Rattrapée par le livre
Non, Michèle Benbunan a choisi de garder une part de mystère, notamment sur ce qui l'a poussée à quitter Hachette pour la présidence de Presstalis, en septembre 2017. « Une urgence, une peur de regretter cette opportunité qui s'offrait après vingt-huit ans », lâche-t-elle, se remémorant une période difficile de restructuration, qui aboutira au départ de 250 personnes. Trois semaines après sa prise de poste, elle découvre que l'entreprise est au bord de la banqueroute, affichant un déficit d'exploitation de 15 millions d'euros. Pour éviter la cessation de paiement, la présidente impose aux éditeurs une retenue de 25 % de leur chiffre d'affaires. « Il fallait la voir, lors de la première assemblée générale, faire face à cent éditeurs mécontents.
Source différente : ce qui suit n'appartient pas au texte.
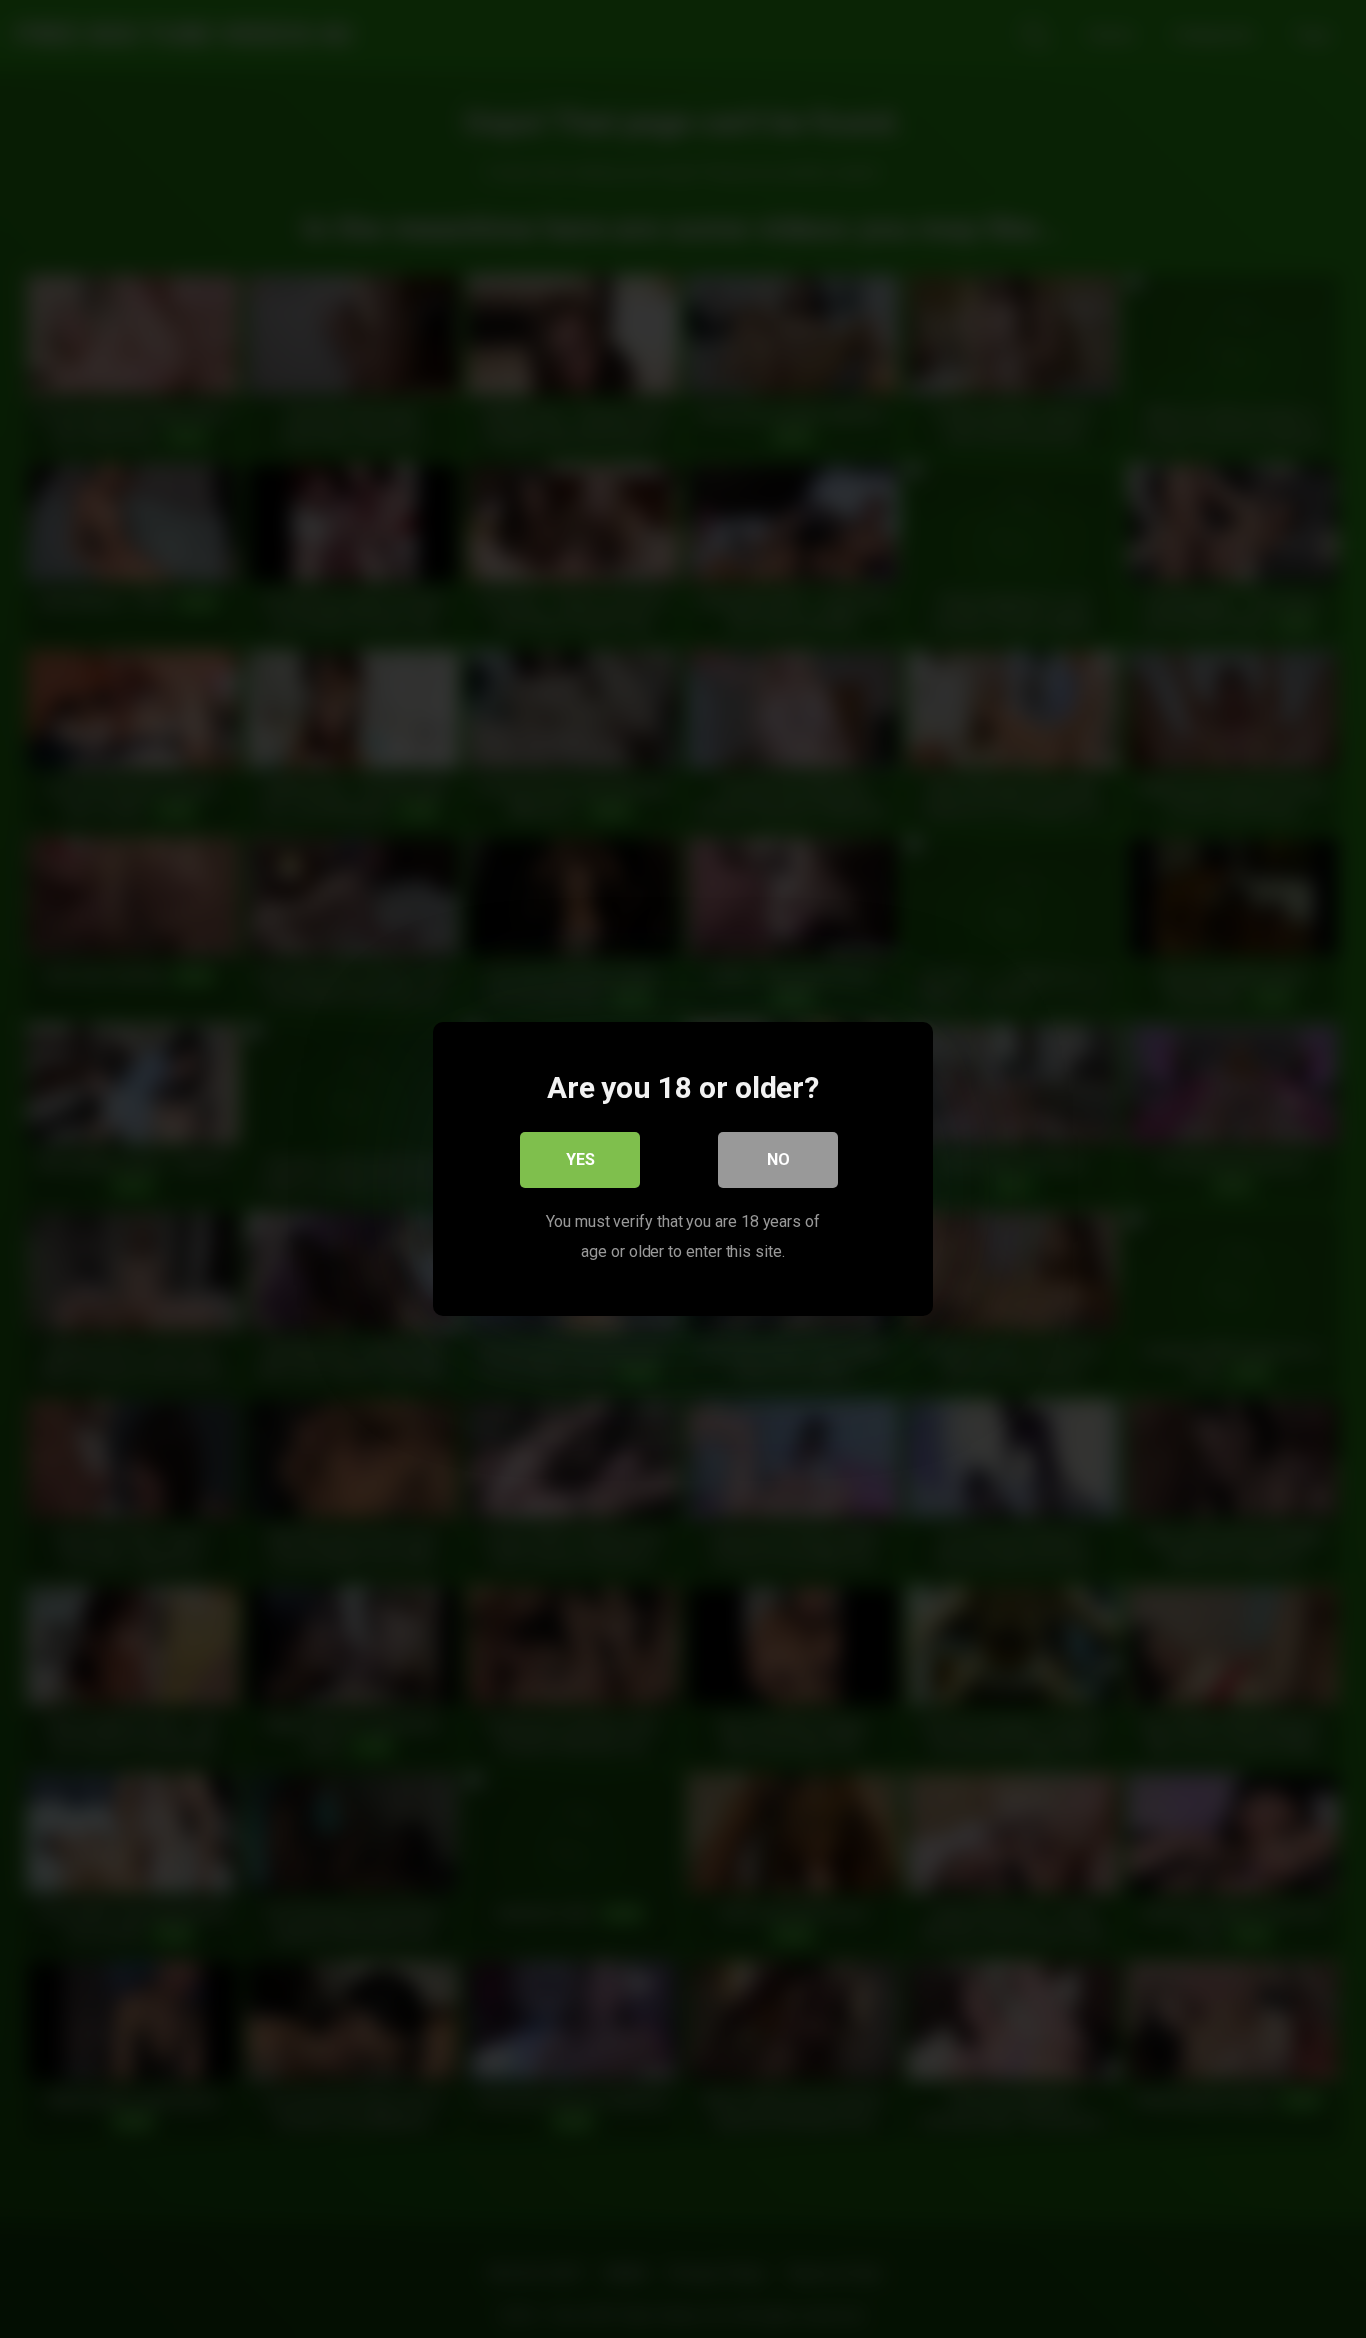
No (778, 1159)
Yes (580, 1159)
Elle ne s'est pas laissée démonter, et a remboursé comme prévu », raconte la directrice commerciale de Presstalis, Isabelle Hazard, venue d'Hachette avec elle. « Michèle a mené des négociations très intenses avec les syndicats, mais sans jamais qu'il n'y ait de rupture », salue de son côté Louis Dreyfus, président du directoire du Monde et de la coopérative « quotidiens » du distributeur de presse.
Quand Michèle Benbunan, en désaccord avec la modernisation de la loi Bichet qui prévoit d'ouvrir le secteur à la concurrence, présente sa démission de Presstalis en juillet dernier, c'est pour un poste au sein d'une grande maison de luxe. Elle est finalement rattrapée par le livre et par Arnaud de Puyfontaine, président du directoire de Vivendi et d'Editis, qui se félicite d'« une chronologie parfaite » pour le recrutement de sa nouvelle directrice générale. « Elle cumule une fibre créative avec la maîtrise des aspects industriels. » Et l'atout d'être une femme dans le cercle de moins en moins masculin des patrons d'édition.